The Arboretum grounds will be CLOSED TO THE PUBLIC Sunday, June 4 and Saturday, June 10 for private events.
One of the reasons I love public horticulture is the opportunity for new experiences. This past Saturday afforded me just that. We had a booking for a private tour for a group with visual impairments. I did my best to prepare for this unusual engagement, but in the end I was left surprised and pleased while wholly out of my depth. They taught me that bright colors are best. To say "look at your 12 o'clock" instead of "look ahead" .
I learned the true meaning of a Narrative Tour, as I watched one companion describe all the minor details that I, a sighted person, take for granted . . . the type of stone under our feet, the texture and color; the enclosure of green plants surrounding us down a concrete path; and the way the sun shone through the trees. Six steps down, four steps up. I learned that I really need to prune the spiny holly leaves off of the railing they were using to guide themselves (sorry!). Putting those things to voice was difficult; a new language unused, or perhaps an old one unpracticed.
Susan Stair, our featured artist, created art meant to be touched, and I invited our tour group to do just so in the Wisner House Gallery,
where we have on display many of her tree bark impressions. Above is an Arboretum volunteer from P.R.I.D.E. out of ECLC.
We also felt the springy texture of the Giant Sequoia bark --an aside: one of the things I'd never thought I'd have to say during a tour with ESL students was "Please don't punch the tree". First time for everything!-- the featheriness of the perennial Blue Star, the softness of Lamb's Ear. We smelled the many aromas of the herb garden, listened to the wind rustle through the canopy of trees overhead and through the grasses at our knees.
One of the more personal joys was learning that hot colors read more easily than do cools like blues and purples, so score one for me in my endeavor to make the arboretum not "green" so much as orange!
The day before this tour, a frequent visitor and friend told me, unprompted, of a childhood experience of visiting a garden where the signs were in Braille. She'd enjoyed the texture against her fingertips without understanding their meaning, and expressed an interest in seeing that instituted here. This led me to share with her our new project in which we will be making the entirety of what we call the "Core" gardens accessible to all, including a new Sensory Garden. Right now, the Greenhouse, Education Center, Welcome Walk, Perennial Border, Historic Exhibit, and Wisner House Gallery are the only areas truly compliant with ADA code.
Historic sites do not lend themselves toward being terribly accessible to the many needs of its visitors, especially one situated on the remnants of glacial kettles and moraines with barely a stitch of flat land to be had. The Historic Gardens reside down a sweeping greensward that is one of Calvert Vaux's (co-designer of Central Park) legacies, but it is more suited to a playful tumble down the hill than a family with a tandem pram trying to reach the Sugar Maple from the Herb Garden, or visitors with mobility or visual impairments. The Accessibility Project will allow Reeves-Reed Arboretum to be more fully experienced by not just our current friends, but will open the grounds to new friends in a more welcoming fashion.

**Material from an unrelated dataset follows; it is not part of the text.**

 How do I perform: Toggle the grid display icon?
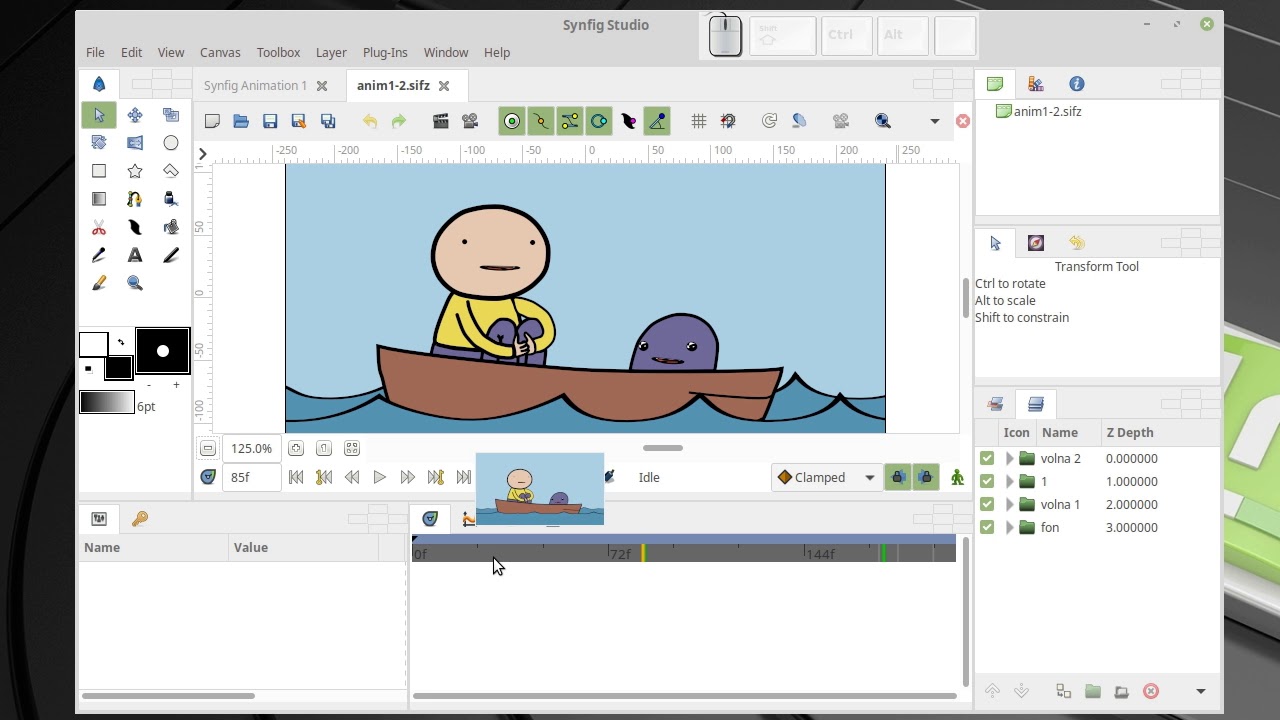click(699, 121)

We all experience our environments in different ways and come to the Arboretum for a variety of reasons: to be immersed in a natural and green environment, to breathe the freshness of the air, to listen to the wind, birds, or musical events, to please our eyes, to stimulate our imagination, to capture what we see with paint or film, to feel the grass between our toes, feel the warmth of dappled sunlight under the cool of a trees shadow, taste the harvest of the Vegetable Garden.
Whatever senses you use, however you experience the Arboretum, well come, my friends.